Karena menganggap pendidikan itu hanya ada di sekolah atau lembaga formal, maka aktivitas kajian Dhuhur Ramadhan atau pengajian di Majelis Ta’lim dipandang bukan termasuk pendidikan yang serius. Sebab, mengaji di masjid itu bukan sekolah atau bukan kuliah formal. Mungkin hal itu dianggap semacam rekreasi rohani.
Karena memandang kajian itu bukan pendidikan atau bukan sekolah/kuliah, maka sikap pendengar pun sekedar mendengar. Kadang mereka tersenyum atau tertawa ketika ustadnya lucu. Atau, mungkin menundukkan kepala karena mengantuk. Kadang kala ada yang mendengar kajian sambil bersantai menyandarkan badannya di dinding atau tiang masjid.

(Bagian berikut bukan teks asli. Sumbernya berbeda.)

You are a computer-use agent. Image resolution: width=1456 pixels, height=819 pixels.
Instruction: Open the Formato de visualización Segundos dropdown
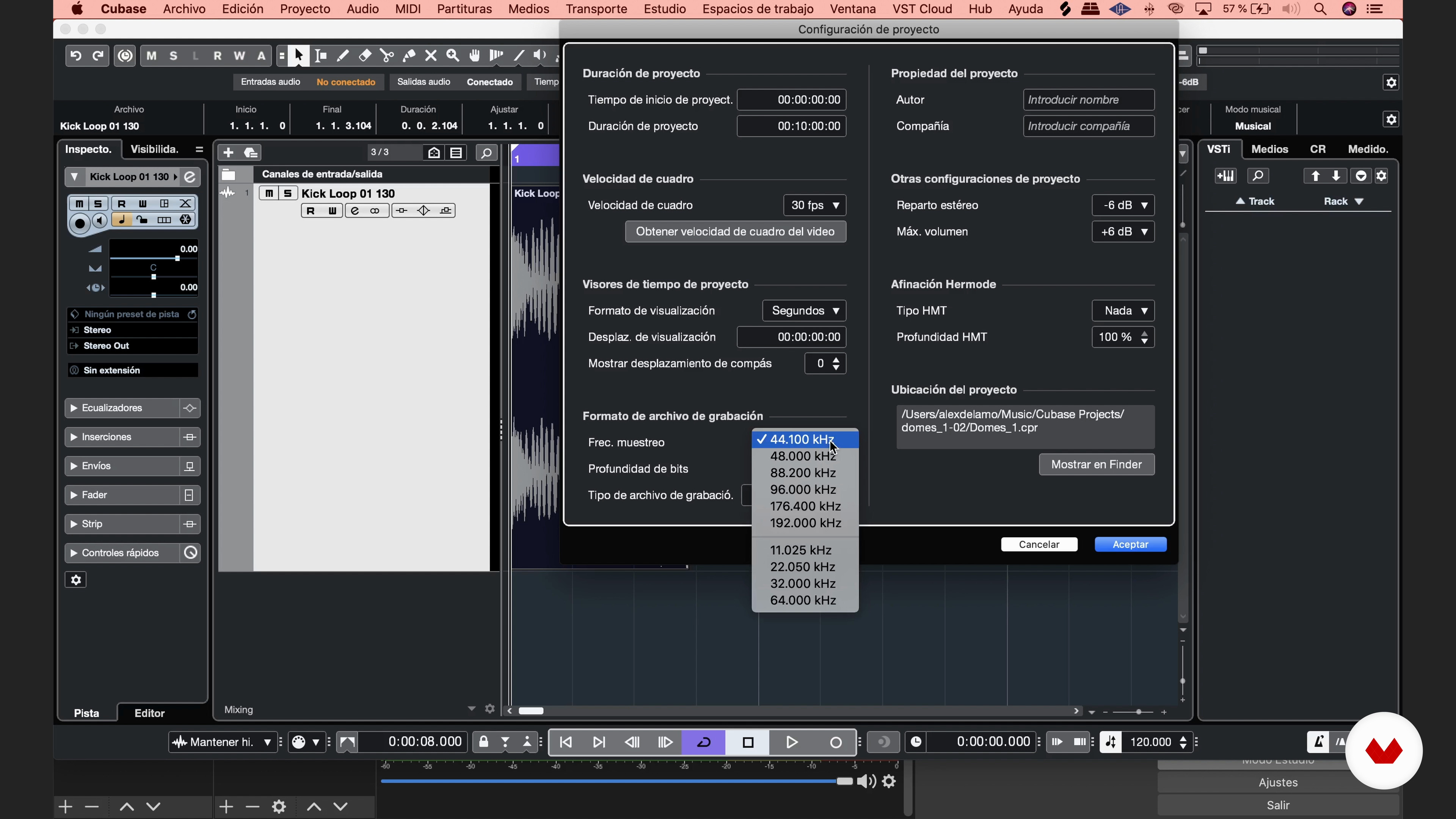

Kepada para jamaah, saya mengingatkan, bahwa di masa Nabi Muhammad saw tidak ada sekolah atau universitas formal. Apakah itu berati di masa Nabi tidak ada pendidikan? Tentu, di masa Nabi ada pendidikan. Bahkan, pendidikan Nabi adalah model pendidikan terbaik, yang berhasil melahirkan satu generasi terbaik (khairun naas).
Pendidikan di masa Nabi adalah model pendidikan yang integral dan sepanjang waktu. Tidak ada sejengkal bumi pun yang bukan tempat untuk mendidik. Tidak satu waktu pun berlalu, tanpa dijadikan sebagai proses pendidikan. Dan tujuan pendidikan itu pun jelas, yakni bagaimana menanamkan nilai-nilai kebaikan, sehingga seorang menjadi manusia yang baik. Proses penanaman nilai-nilai inilah yang merupakan inti sari atau jantungnya pendidikan.